NOTE: I don’t want to go to Pakistan, or Iran or Syria. (Ghana is on the cards).
But, last year, when Mexico crawled into my brain, I thought, ooh, Mexico. Mexico. Colour! Food! Music! Catholics! Crime! Cartels!
Arriving at night, last Sunday, it was hard to see much. Buildings. Cars. Roads. Billboards.
Then, barbed wire. Tin fences. Graffiti. Cops. Shadows. Street stalls. Tacos.
My cheap hotel in Guadalupe – the ‘dodgy’ area – is lingering somewhere around 1974. The reception desk sells cigarettes, sweets and condoms.
That first evening, my legs cramped with six hours of air travel, I dumped my bags in my brown-on-brown habitación and went out. It was 9.30pm, it was dark, and I didn’t have more than seven words of Spanish. But I was really frickn hungry and there’s always food somewhere.
God, it was quiet.
I found a open-air diner and hovered like a dickhead around what appeared to be the service counter. Nobody paid me any attention, which was a nice change from being stared at, but also frustrating because I was hungry.
I took a deep breath and put forth my best Spanish: no hablo español. And pointed at meat.
The waiter said, “Oh, you speak English. You want a taco.”
So, that was okay. I got my taco. But that nice young waiter turned out to be the only English-Spanish speaker in the whole street, in the whole five-kilometre radius of where I stayed, in fact, as I was to discover over the next 24 hours.
I was also to discover that my three months of half-hearted DuoLingo training had not made me a Spanish speaker, and much less a Spanish listener.
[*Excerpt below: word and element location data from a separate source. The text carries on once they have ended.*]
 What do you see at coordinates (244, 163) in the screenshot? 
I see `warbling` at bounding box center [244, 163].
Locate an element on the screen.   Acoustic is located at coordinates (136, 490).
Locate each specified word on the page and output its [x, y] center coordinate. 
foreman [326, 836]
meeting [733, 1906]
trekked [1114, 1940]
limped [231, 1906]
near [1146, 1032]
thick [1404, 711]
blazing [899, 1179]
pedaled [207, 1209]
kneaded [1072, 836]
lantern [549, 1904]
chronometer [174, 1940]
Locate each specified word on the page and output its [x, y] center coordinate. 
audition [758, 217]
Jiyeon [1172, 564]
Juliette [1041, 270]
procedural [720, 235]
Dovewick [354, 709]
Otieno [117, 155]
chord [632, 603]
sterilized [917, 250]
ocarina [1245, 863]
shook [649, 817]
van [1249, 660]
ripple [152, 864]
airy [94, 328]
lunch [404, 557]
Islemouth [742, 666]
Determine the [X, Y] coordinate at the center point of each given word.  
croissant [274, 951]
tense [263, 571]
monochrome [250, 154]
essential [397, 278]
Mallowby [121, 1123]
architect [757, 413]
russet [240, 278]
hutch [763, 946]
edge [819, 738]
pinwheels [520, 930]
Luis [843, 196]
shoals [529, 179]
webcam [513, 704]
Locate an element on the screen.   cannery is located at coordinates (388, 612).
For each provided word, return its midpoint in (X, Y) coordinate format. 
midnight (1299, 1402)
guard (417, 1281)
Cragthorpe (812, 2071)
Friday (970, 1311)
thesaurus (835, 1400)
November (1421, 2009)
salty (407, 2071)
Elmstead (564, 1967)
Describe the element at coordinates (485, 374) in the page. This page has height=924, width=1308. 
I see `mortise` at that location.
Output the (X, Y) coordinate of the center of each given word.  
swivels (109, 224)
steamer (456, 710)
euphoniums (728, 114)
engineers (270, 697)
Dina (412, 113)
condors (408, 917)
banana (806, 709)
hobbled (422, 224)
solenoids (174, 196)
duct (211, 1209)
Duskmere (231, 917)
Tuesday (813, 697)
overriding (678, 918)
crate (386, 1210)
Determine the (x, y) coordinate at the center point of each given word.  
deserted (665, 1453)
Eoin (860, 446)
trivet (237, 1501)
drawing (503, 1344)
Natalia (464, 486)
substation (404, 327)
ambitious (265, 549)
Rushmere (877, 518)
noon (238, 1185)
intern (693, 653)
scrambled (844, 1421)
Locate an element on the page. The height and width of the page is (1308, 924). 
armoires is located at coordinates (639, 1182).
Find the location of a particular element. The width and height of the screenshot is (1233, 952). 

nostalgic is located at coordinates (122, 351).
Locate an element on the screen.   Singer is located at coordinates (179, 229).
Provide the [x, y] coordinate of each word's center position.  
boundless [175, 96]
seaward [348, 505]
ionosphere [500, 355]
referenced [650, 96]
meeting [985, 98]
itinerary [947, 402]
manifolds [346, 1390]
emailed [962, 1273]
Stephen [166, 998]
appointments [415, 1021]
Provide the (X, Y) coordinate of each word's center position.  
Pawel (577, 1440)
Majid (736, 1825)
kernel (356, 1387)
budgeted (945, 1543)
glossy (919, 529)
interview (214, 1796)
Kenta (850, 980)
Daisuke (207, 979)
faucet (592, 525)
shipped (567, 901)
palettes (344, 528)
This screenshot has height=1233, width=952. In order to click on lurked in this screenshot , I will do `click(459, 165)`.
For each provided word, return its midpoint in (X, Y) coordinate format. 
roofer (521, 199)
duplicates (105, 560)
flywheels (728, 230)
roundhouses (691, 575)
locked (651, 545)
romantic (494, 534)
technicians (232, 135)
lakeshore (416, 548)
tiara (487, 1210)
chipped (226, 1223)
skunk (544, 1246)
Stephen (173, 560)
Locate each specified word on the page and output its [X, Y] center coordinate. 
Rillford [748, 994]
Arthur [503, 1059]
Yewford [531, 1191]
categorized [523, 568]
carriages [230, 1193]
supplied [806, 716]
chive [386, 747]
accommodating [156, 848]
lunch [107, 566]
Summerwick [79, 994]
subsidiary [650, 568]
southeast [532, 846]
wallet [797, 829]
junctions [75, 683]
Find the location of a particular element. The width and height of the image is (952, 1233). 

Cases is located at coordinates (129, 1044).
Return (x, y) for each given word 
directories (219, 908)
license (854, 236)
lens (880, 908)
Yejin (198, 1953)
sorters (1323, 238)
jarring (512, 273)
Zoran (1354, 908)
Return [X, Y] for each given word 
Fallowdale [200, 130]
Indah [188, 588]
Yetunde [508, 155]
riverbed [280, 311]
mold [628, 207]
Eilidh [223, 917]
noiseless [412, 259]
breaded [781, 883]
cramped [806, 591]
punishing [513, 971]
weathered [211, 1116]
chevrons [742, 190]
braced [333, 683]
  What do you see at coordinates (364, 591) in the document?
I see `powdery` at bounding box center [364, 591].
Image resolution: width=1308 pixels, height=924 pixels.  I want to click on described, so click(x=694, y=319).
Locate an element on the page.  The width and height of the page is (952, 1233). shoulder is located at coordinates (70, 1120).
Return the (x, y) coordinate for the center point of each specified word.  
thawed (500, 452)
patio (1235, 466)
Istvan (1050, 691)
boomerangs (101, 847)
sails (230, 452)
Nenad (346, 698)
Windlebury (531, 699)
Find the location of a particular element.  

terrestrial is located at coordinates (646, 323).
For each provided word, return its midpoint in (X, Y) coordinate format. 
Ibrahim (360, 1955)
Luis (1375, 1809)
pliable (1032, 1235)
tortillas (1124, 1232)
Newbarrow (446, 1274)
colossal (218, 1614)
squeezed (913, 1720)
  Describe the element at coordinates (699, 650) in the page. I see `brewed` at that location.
A week in, though, I’ve done some homework. My vocabulary has picked up a bit. I know how to ask for the bathroom, and the bill, and how to explain I’ll come for my laundry the next day instead of tonight. I know lots and lots of Spanish words for foods.
I also know Google Translate is a wonderful thing. Most of the time.
But, well. While the food and murals and the random brass band parades are indeed wonderful and make for splendid Facebook posts, this past week hasn’t been all shits and giggles. It’s been a bit f**king difficult, a bit awkward, and perhaps a bit scary, if I’m honest.
It’s great, yes. But it’s really, really hard to understand rapid-fire Spanish when all you want is the bathroom. It’s also really, really unnerving to hear twelve times a day, “Be careful! Look after yourself! Don’t walk in such-and-such area! Don’t take out your phone!”
Don’t get me wrong; I appreciate that people give a crap. And yeah, okay, there’s danger. Perhaps not like the danger in Siem Reap or South Auckland, because it’s Mexico, and – stuff happens.
But I figure as long as I’m not walking about with a light above my head flashing VULNERABLE WHITE WOMAN CARRYING CASH and getting my norks out, I’m gonna be okay.
Anyway, difficult is what I wanted, and difficult is what I’ve got. But that will change. I will change it. Watch me.